In 1969 Kerans moved to the American West, relocating to attend the University of Oregon to study political science. Kerans became the editor of the campus daily newspaper of the University of Oregon, the Oregon Daily Emerald, serving in that position from 1970 to 1971. Following graduation he took his editorial capability to the world of politics, becoming editor of the Oregon Democrat Magazine, a publication of the Democratic Party of Oregon.

===Political career===

In November 1974, Kerans won election to the Oregon House of Representatives from Lane County, a position he continued to hold through five terms of office. During his 10-year career in the Oregon House, Kerans served as Chair of the Elections Committee and Rules Committee, and as the floor whip for the majority Democrats. In 1983, Kerans was elected by his peers as the Speaker of the House for the biennial legislative session held in that year.

Kerans gave up his seat in the House in 1984 to run for Oregon State Treasurer. Chosen as the Democratic nominee in the May primary election, Kerans went on to lose to Republican Bill Rutherford in the November 1984 general election, falling to defeat by a margin of 18 percentage points.

Finding himself outside of government for the first time in a decade, Kerans took a position as a lobbyist for the City of Eugene, holding the post for one year. He established a publication design company.

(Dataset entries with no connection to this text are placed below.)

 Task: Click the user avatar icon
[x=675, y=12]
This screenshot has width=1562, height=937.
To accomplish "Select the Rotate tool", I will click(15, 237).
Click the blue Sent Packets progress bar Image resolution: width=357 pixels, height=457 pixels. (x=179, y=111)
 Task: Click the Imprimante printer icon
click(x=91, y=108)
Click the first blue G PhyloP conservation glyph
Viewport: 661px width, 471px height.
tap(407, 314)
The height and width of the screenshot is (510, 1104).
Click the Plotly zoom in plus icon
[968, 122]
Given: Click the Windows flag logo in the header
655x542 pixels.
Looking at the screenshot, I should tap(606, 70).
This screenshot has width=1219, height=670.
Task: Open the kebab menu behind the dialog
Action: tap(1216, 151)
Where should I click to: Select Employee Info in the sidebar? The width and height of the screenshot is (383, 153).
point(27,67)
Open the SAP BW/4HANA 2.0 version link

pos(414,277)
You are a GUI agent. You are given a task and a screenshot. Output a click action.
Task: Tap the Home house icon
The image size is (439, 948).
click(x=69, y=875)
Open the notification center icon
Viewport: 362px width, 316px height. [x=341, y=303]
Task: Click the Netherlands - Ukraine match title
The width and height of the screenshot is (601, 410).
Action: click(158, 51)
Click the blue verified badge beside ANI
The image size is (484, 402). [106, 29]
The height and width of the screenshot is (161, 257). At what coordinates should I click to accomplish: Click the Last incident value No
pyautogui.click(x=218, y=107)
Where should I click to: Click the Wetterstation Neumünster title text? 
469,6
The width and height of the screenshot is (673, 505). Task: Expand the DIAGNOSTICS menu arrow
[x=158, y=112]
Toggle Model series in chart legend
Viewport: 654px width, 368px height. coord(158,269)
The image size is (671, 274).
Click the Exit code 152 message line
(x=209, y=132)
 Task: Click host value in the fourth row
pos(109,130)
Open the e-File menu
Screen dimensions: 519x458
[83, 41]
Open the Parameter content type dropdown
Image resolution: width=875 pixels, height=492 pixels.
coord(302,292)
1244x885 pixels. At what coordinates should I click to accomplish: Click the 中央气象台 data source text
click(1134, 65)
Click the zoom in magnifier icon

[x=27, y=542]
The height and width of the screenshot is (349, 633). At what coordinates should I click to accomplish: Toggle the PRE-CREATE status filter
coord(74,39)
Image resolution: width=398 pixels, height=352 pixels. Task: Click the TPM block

During the fall of 1987 Kerans joined the Oregon for Dukakis State Steering Committee and was one of 25 members of the steering committee introduced by Kitty Dukakis at an airport press conference. At the Oregon Democratic State Convention in 1988 Kerans was one of ten Oregon Democrats elected as Dukakis delegates to the 1988 Democratic National Convention in Atlanta, Georgia.

Kerans returned to the Oregon Legislative Assembly after election to the Oregon State Senate from Lane County in 1986. In 1987, he was the lone dissenter in a 24–1 vote appointing Richard G. Reiten as the new director of the state Economic Development Department. Kerans was concerned about Reiten's membership in the all-male Arlington Club, even though Reiten himself was open to the club allowing women to join. Kerans doubted the Arlington Club would change its policies stating, "This is, after all, a 124-year-old club and they haven't changed their minds yet." In 1990, Arlington Club opened its doors to women.

Kerans won re-election to a second term in the Oregon Senate in November 1990, but resigned in 1993, prior to completion of his four-year term, to take a job lobbying for the State System of Higher Education. He had failed to win election as Senate President during the 1993 session.

===Later years===

Following his years in the legislature, Kerans worked as a lobbyist for the Oregon University System beginning in 1993 until 2004.

Kerans and his wife retired to Tucson, Arizona in 2008. They moved to Seattle in 2017, where Kerans died in January 2019.